Prigojine, qui était alors encore proche du président russe Vladimir Poutine a également déclaré, à l’occasion, que le règne de Traoré serait un changement très bien venu pour le pays car «le peuple du Burkina Faso était auparavant sous le joug des colonialistes, qui volaient le peuple, soutenaient les bandits, et ont causé beaucoup de torts à la population locale». Le leader de Wagner n’a fourni aucune preuve pour étayer son accusation selon laquelle les anciens «colonisateurs» français auraient soutenu les «bandits», les bandes armées et les terroristes djihadistes qui sévissent dans le pays et la région depuis des décennies, mais sa déclaration positionne sans équivoque la brigade militaire russe, alors encore privée, comme réponse au problème.
Partenaires anticoloniaux
Prigojine a qualifié le nouveau chef de «fils courageux de sa patrie».
Les campagnes pro-russes sur les réseaux sociaux visant à ouvrir la voie à la nouvelle junte de Traoré avaient déjà commencé des mois avant l’arrivée au pouvoir du capitaine. Durant neuf mois, entre janvier et septembre 2022, des centaines de messages ont ciblé le dirigeant de l’époque, l’officier militaire Paul-Henri Damiba, le qualifiant, lui et sa junte, d’alliés «lâches» de la France et accusant ces dirigeants de «manquer d’intérêt pour l’exploration» des partenariats avec des alliés anti coloniaux comme la Russie. Les campagnes avaient simultanément vanté le rôle prétendument réussi de Wagner dans la lutte contre le banditisme et le terrorisme au Mali comme raison de l’implication nécessaire de la Russie au Burkina Faso.
En décembre 2023, devant l’Assemblée législative de transition, le nouveau Premier ministre Apollinaire Kyelem de Tambela, a annoncé l’aide de la Russie à une réorganisation de l’armée burkinabé, à travers la création de nouveaux bataillons d’intervention rapide et de nouveaux groupes mobiles d’intervention. La Chine et la Turquie vont également apporter leur aide, a-t-il déclaré. «Face au blocus (sanctions après les coups d’État militaires) imposé par certains États occidentaux, la diversification était non seulement appropriée mais nécessaire», a-t-il déclaré au Parlement.
Les civils ont été recrutés pour aller combattre les terroristes
Dès la prise de pouvoir, un plan de recrutement de 50,000 «Volontaires pour la défense de la patrie», des civils, était déjà en place. Instauré un jour après le coup d’État, les civils ont été exhortés à rejoindre les brigades pour aller combattre les terroristes.

- [Données fournies]:
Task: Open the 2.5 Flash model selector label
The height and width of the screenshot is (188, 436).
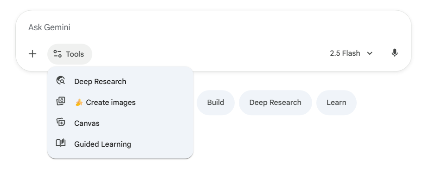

- [Consignes]:
• A. D'après le texte sur le Burkina Faso, quels pays, outre la Russie, apporteront également leur aide selon le Premier ministre Apollinaire Kyelem de Tambela ?
• B. Rédigez la suite du texte sur le Burkina Faso, en reprenant après sa dernière phrase.

- [Résultats obtenus]:
• A. La Chine et la Turquie.

• B.
Menaces à la machette
À mesure que la lutte contre le terrorisme s’intensifie, le respect des valeurs humaines est menacé. Le communiqué n°3 de la junte en date du 30 septembre 2022, le jour même du coup d’État, déclarait déjà que «toute activité politique est suspendue» ; ainsi que «toute activité des organisations de la société civile.» Les organisations de la société civile ont commencé à signaler un nombre croissant d’arrestations, de détentions et d’enlèvements de militants.
Un an plus tard, les syndicats et autres organisations de la société civile ont voulu commémorer l’anniversaire du soulèvement populaire qui avait eu lieu en octobre 2014. Les partisans de la junte sont immédiatement sortis pour menacer publiquement les initiateurs, en exhibant des machettes sur les réseaux sociaux: «Nous attendons de pied ferme ces gens.» Le nouveau gouvernement ne s’est pas opposé aux menaces et la commémoration n’a pas eu lieu.
Une centrale nucléaire et 25,000 tonnes de blé
Au même mois d’octobre 2023, la nouvelle junte a signé un accord avec la Russie pour la construction d’une centrale nucléaire pour «couvrir les besoins énergétiques de la population», dont moins d’un quart a accès à l’électricité. Le contrat serait suivi du don de «25,000 tonnes de blé, d’un détachement de sécurité personnel pour le chef de la junte, le capitaine Ibrahim Traoré et de 100 combattants paramilitaires».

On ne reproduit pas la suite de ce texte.